There have been numerous added voices down the line ever since Nkrumah’s initiative. For instance, the Ghana News Agency (GNA) reports that "there is an urgent need for young girls and women to embrace TVET to improve their livelihoods by acquiring employable skills in order to help eliminate gender disparities in TVET in Ghana" (2022). Identifying with GNA reports, Farm Radio International (2022) and Amoamah et al. (2016) argue that increasing female enrolment in technical and vocational education and training (TVET) is an important step towards ending the high rates of unemployment and underemployment among Ghana's young women. To guarantee that women participate and succeed by taking advantage of possibilities in these high-growth industries, the cultural norm that the majority of those enrolled in public TVET are men must be modified.

To ensure women have access to equitable employment opportunities and to boost economic growth, it is crucial to invest in their formal education, through improved access to higher and post-secondary education. Women with a higher level of education have improved cognitive and non-cognitive abilities (UNESCO, 2021), which raise their level of productivity, and make them more likely to continue learning throughout their lives. Even in personal health, a study (Organisation of Economic Cooperation and Development [OECD], 2011) has shown a correlation between higher rates of female education and improved overall health. Increased funding for pre-school programs in low-income nations has also been associated with higher educational levels among women. Further statistics show, as cited by Mlishel (2022) from the 2021 Population and Housing Census (PHC) in Ghana, that the total ratio of female to male enrolment in higher education is 5.6 million:15.2 million.

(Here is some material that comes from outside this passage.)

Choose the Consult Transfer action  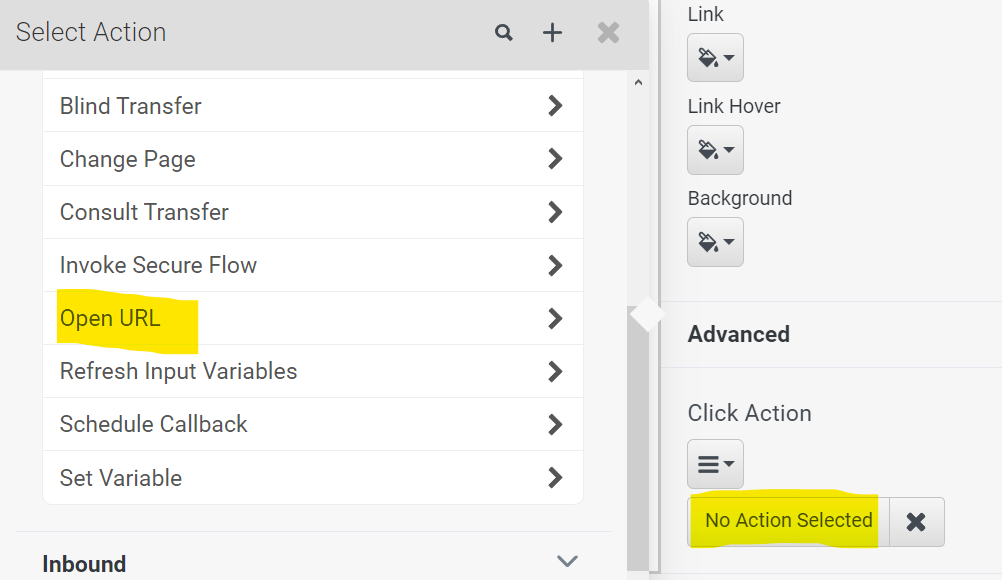[144, 212]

In a separate assessment by the Ghana National Accreditation Board (NAB), 254,237 male and 186,288 female students enrolled in tertiary institutions in Ghana during the 2020 academic year (www.thebusinessonline.net). It is important to add that the disparity of women’s access to post-secondary education is much noticeable in Ghana’s public tertiary institutions, compared to the private post-secondary institutions with a respective disparity representation of 40 percent to 42 percent (Christel, 2020).

Women’s Access to Higher Education

As seen from Figure 1, women's access to higher education, although improving, has nevertheless, experienced challenge. Gender differences and lack of access to higher education by learners, especially from disadvantaged backgrounds are still evident, despite the Ministry of Education’s effort to close the gender gap in literacy by creating the Girls' Education Unit under the Ghana Education Service (Campaign for Female Education [CAMFED] Ghana, 2012) along with stakeholders’ repeal of gender-unfriendly policies (Christel, 2020) such as early marriages, female genital mutilation, child labour, etc.

Figure 1. Gender Parity Index (GPI) in Tertiary Institutions in Ghana. Source: World Bank Data (2021)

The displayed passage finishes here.